Today I came across an interesting article regarding 3D printing of camera and lenses using stereolithography (using Formlabs SLA printer which I happen to have one) by a maker called Amos. The sort of lenses that can be used in a camera! Amos has created an almost entirely 3D printed camera (except the film) and has shared his experience in his blog. It is also interesting in the ways he overcomes the challenges of polishing the lens, including building a lens polishing machine with Arduino and discovering rather serendipitously but with great intuition and perseverance I reckon, a better and ingenious method in polishing the lens, through dipping the lens in the resin.
Exploring the potential impact of additive 3D printing/fabrication is one of my interests and so I dug a little bit more into 3D printing of optics. There is a company called Luxexcel that does that. Why is additive 3D printing of optics (and visual sensor) interesting to me?

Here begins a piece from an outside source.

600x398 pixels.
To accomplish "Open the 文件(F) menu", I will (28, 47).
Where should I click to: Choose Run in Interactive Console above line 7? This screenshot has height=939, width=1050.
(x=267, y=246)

The visual system is an important milestone in the evolution of living things on earth. They appear very early in evolution, at the micro-organism stages, and probably is one of the key reasons why most neuronal lifeforms on earth have circadian rhythms. Early visual systems in primitive lifeforms were used mainly to differentiate whether the surrounding is light or dark. Where it might have took nature hundreds of millions of years to evolve sophisticated visual systems with lens, technologies such as 3D printing can potentially achieved that in hundreds of years. Imagine multiple 3D printers printing different functional parts, materials and structures, and robotic systems with arms that assemble/integrate all the components together. Furthermore artificial intelligent systems that write and test the coding and configuration. In the future it will not just be the case of human builds machine, nor machine builds machine, but machine that rivals the power of natural and human evolution.